Il envoie à son ami une copie de son Dies iræ et lui donne quelques nouvelles des récents événements d’Italie : la défaite du duc de Savoie, l’attitude du pape, etc… On a déjà noté, à plusieurs reprises, combien il s’intéressait aux affaires de la politique et de la guerre : il y avait en lui l’étoffe d’un bon gazetier. Puis il annonce à Maucroix qu’il lui adressera toutes ses hymnes, « quand il les aura mises un peu plus au net, » et le prie de les comparer à celles de Messieurs de Port-Royal. Il lui prodigue les conseils pour ses traductions.
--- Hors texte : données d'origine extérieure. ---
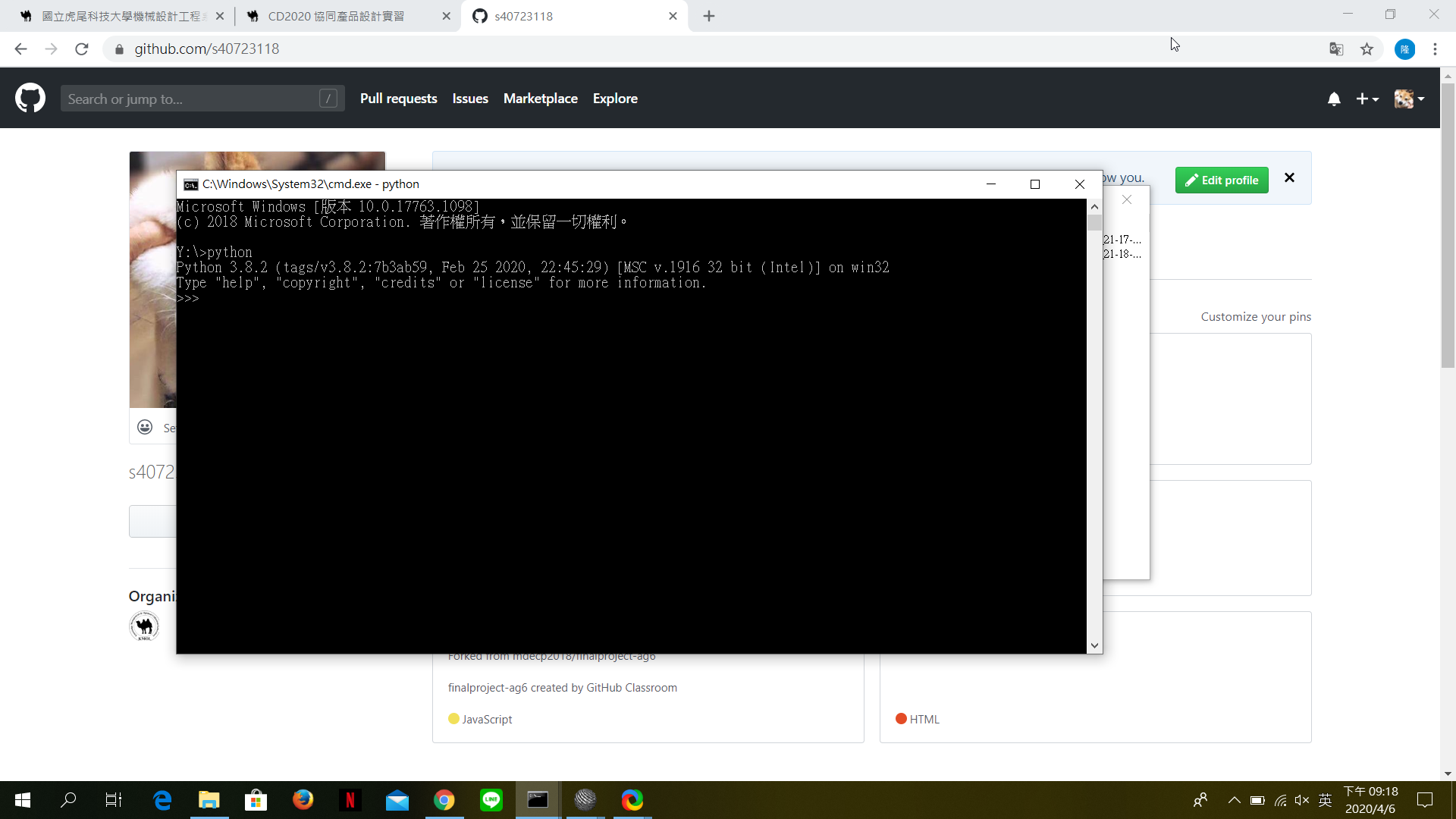Toggle the muted volume icon in tray
This screenshot has height=819, width=1456.
tap(1302, 800)
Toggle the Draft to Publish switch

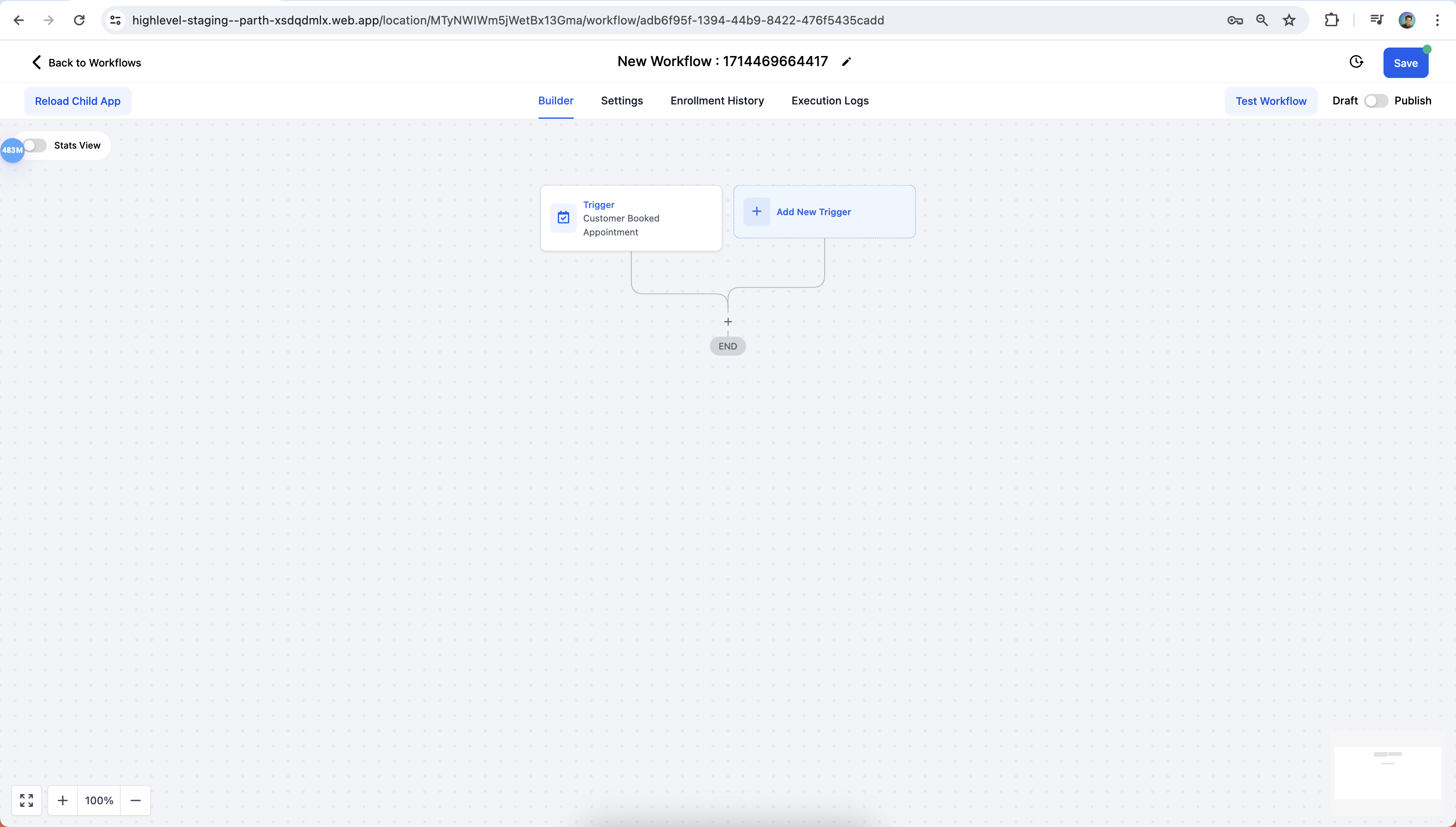(x=1375, y=101)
Je te conseille de traduire l’action des « Fourches Caudines » qui est dans Tite Live avec les harangues de part et d’autre. Jamais les Romains ne m’ont semblé si grands et si pleins de cœur qu’en ceste rencontre ; je ne m’étonne pas que ce peuple se soit rendu maître de l’univers. La dissertation de cet historien sur ce qui regarde Alexandre est bonne aussi à traduire. Mande-moy où je pourray trouver ton Rationarium Temporum (c’était un abrégé chronologique de l’histoire de l’univers) et ton Sanderus (c’était une histoire du schisme de l’Angleterre). Envoye-moi incessamment ton « Dialogue de Causis, » elle reste que tu as traduit de Tite-Live et que tu m’as desjà envoyé et que je t’ay renvoyé avec quelque peu de notes ; tu y joindras pareillement l’Asterius et tes dialogues de Contemnenda Morte, de Amicitia et de Senectute ; il te faudra traduire aussi les Offices. Voilà bien de la besogne, mais qu’y faire ? Je mourrois d’ennui si je ne composois plus.


C’est le cri de tous les vieux hommes de lettres, surtout de ceux qui furent autrefois les plus nonchalants. Aux approches de la mort, la paresse leur devient intolérable : c’est l’heure du « long espoir » et des « vastes pensées. » — « J’ay un grand dessein, poursuit La Fontaine, où tu pourras m’ayder, je ne te diray pas ce que c’est, que je ne l’aye avancé un peu davantage. » et il ajoute, comme s’il devinait le sourire de Maucroix : « Je continue toujours à me bien porter, et ay un appétit et une vigueur enragée. Il y a cinq ou six jours que j’allay à Bois-le-Vicomte à pied, et sans avoir presque mangé ; il y a d’icy cinq lieues assez raisonnables. »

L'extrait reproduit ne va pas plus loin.